RECORDED DATA Block Start

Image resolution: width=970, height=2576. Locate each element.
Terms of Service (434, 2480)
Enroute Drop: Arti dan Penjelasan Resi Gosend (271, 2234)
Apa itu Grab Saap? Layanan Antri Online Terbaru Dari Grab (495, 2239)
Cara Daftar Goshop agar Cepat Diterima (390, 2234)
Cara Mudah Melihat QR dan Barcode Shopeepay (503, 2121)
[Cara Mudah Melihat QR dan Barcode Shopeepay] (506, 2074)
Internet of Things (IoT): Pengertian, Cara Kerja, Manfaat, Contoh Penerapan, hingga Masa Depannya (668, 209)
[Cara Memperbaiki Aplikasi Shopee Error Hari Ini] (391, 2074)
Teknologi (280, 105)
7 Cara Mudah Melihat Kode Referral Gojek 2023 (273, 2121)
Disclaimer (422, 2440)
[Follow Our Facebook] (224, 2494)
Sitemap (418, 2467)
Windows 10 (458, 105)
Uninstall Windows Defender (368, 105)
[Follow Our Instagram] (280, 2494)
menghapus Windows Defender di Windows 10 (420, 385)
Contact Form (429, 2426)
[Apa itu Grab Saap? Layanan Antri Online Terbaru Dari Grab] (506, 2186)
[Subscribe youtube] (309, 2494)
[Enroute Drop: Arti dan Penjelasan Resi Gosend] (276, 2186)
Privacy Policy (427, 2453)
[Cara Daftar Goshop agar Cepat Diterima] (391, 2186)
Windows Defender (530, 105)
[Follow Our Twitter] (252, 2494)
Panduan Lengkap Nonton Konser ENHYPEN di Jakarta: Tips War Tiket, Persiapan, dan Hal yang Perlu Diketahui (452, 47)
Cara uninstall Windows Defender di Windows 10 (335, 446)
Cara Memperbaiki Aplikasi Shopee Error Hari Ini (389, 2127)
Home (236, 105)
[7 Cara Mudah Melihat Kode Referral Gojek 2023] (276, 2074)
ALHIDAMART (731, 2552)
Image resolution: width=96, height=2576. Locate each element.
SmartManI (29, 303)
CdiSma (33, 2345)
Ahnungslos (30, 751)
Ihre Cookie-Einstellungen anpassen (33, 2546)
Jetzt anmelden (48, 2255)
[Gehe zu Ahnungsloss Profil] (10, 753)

RECORDED DATA Block End

**INSTRUCTIONS FOR THE TASK**
Copy the records above exactly, please, but only from the first line through the line containing "Sitemap (418, 2467)".

**THE COMPLETED TASK**
Image resolution: width=970, height=2576. Locate each element.
Terms of Service (434, 2480)
Enroute Drop: Arti dan Penjelasan Resi Gosend (271, 2234)
Apa itu Grab Saap? Layanan Antri Online Terbaru Dari Grab (495, 2239)
Cara Daftar Goshop agar Cepat Diterima (390, 2234)
Cara Mudah Melihat QR dan Barcode Shopeepay (503, 2121)
[Cara Mudah Melihat QR dan Barcode Shopeepay] (506, 2074)
Internet of Things (IoT): Pengertian, Cara Kerja, Manfaat, Contoh Penerapan, hingga Masa Depannya (668, 209)
[Cara Memperbaiki Aplikasi Shopee Error Hari Ini] (391, 2074)
Teknologi (280, 105)
7 Cara Mudah Melihat Kode Referral Gojek 2023 (273, 2121)
Disclaimer (422, 2440)
[Follow Our Facebook] (224, 2494)
Sitemap (418, 2467)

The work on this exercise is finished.